When PR and communications specialists reach out to journalists, they’re not doing the same job as the journalist. The news and reviews being written to Pickr may indirectly help that company, an area known in marketing as “earned media”.

It’s true that media can be earned, and you only need to look at Pickr’s “Recommended” year-round badges and “Best Picks” awards at the end of each year: these are free to run for tech companies, provided they’ve received one. Unlike some other awards which are paid for, Pickr badges are free to use. Again, that’s ethical. We don’t make money from a use of earned media badges.

But to help keep the lights on, we are asking these companies to consider helping the company with a small amount. They don’t have to, it’s just the right thing to do.

Getting the message out

Running ads is costing a little bit of money, and Pickr isn’t asking for support here. It’s another test, another experiment to get a message out.

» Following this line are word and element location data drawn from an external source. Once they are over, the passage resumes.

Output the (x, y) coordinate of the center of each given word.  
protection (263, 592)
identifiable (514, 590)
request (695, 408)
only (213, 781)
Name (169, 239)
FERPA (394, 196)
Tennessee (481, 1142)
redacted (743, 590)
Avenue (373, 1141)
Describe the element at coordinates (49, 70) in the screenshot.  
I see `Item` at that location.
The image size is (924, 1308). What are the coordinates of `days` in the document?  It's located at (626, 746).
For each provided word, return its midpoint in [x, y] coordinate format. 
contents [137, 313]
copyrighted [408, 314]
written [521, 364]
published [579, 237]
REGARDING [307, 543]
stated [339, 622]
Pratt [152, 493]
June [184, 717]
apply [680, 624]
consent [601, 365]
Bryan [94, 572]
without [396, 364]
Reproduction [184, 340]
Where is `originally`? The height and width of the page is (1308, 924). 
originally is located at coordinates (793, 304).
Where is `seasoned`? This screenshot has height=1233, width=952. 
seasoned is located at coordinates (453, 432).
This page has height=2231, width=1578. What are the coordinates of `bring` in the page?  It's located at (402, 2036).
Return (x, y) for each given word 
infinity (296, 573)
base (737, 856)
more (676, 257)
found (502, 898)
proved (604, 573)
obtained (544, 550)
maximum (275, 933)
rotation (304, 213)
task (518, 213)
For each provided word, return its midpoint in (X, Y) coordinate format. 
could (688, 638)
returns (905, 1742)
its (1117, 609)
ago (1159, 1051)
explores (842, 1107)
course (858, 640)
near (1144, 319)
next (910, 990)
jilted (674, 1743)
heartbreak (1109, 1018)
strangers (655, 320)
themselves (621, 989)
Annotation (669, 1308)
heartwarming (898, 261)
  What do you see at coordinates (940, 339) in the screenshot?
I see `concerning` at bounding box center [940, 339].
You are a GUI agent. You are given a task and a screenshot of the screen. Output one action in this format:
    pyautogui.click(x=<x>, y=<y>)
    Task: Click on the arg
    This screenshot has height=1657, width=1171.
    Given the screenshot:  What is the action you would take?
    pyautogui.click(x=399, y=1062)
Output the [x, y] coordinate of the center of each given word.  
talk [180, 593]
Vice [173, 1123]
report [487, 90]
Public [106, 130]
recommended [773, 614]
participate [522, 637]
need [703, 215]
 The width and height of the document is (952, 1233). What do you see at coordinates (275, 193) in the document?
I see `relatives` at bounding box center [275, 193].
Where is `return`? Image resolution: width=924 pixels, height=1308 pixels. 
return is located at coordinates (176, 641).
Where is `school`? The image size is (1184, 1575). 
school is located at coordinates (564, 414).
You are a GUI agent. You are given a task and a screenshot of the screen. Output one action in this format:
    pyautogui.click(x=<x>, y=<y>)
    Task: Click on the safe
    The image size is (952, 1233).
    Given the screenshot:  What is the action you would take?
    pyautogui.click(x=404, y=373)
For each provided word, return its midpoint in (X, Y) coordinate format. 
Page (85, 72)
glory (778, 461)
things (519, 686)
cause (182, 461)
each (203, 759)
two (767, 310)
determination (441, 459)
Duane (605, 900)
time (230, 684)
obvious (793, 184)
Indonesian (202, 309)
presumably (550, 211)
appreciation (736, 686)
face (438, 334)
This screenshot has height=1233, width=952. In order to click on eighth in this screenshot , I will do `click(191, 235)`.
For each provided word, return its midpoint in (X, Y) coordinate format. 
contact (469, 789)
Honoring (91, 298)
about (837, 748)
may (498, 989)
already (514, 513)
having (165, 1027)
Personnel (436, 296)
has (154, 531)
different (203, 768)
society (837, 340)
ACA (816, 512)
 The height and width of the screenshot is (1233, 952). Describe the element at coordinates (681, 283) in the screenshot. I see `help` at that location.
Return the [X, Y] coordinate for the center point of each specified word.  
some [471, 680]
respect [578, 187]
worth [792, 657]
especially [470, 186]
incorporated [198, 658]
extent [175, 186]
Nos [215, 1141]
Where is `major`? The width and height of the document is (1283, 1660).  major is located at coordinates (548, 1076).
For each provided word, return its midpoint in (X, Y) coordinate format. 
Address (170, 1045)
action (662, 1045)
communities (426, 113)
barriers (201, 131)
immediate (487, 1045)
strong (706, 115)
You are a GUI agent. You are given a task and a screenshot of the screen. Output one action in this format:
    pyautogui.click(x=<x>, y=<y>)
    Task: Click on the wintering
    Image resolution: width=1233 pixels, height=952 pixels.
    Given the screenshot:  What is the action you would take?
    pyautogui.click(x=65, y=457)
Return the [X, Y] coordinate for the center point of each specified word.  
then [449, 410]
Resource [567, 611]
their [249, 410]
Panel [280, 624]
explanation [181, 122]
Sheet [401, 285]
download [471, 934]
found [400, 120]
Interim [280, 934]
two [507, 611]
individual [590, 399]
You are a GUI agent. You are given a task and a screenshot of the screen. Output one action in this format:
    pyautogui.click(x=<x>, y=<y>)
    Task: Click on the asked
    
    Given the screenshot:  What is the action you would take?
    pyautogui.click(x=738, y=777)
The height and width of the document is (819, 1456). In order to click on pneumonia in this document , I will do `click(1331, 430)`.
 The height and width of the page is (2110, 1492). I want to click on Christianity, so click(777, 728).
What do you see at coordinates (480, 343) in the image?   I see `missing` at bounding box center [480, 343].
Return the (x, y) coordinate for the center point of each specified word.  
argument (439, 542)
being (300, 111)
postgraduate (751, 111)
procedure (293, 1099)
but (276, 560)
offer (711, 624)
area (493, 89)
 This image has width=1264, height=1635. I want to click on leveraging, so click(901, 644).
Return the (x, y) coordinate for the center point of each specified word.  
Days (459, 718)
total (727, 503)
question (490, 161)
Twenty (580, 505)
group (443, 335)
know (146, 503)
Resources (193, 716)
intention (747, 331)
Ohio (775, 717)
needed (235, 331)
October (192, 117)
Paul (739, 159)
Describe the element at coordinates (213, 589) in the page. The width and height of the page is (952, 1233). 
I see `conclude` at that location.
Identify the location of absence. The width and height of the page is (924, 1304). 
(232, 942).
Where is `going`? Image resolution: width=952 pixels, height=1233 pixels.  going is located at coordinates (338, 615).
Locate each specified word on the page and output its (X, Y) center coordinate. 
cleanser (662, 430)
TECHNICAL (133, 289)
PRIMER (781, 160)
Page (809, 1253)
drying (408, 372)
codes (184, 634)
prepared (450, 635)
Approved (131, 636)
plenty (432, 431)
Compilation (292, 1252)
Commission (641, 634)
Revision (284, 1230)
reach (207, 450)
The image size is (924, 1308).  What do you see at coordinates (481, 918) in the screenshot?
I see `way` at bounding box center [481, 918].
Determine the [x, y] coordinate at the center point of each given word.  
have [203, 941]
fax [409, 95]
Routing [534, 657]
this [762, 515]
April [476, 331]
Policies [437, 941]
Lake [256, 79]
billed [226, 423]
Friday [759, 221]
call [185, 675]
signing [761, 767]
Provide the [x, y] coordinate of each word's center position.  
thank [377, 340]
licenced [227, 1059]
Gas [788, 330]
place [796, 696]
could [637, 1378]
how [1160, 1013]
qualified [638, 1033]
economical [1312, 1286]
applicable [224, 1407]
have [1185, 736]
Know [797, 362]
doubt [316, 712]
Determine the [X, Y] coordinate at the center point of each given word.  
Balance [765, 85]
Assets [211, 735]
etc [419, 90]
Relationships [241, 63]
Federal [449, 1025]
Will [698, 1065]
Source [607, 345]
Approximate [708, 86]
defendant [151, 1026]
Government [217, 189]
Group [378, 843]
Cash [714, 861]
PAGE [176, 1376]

Pickr does reasonably well in search, enough to say that plenty of people know the publication exists and will try it out, but we want ad-free tech to resonate with more people. It should.

You shouldn’t need to survive through a mountain of ads just to get a message that matters. You already have too much to deal with as it is.

So if you see one of Pickr’s outdoor ads around town, please let us know. Snap a picture and send word, either by email or social on Bluesky. Let us know the ads are making a difference, and if they gave you a chuckle. They’re intended to make you blink, and remember a world without ads, which is what Pickr is trying to create.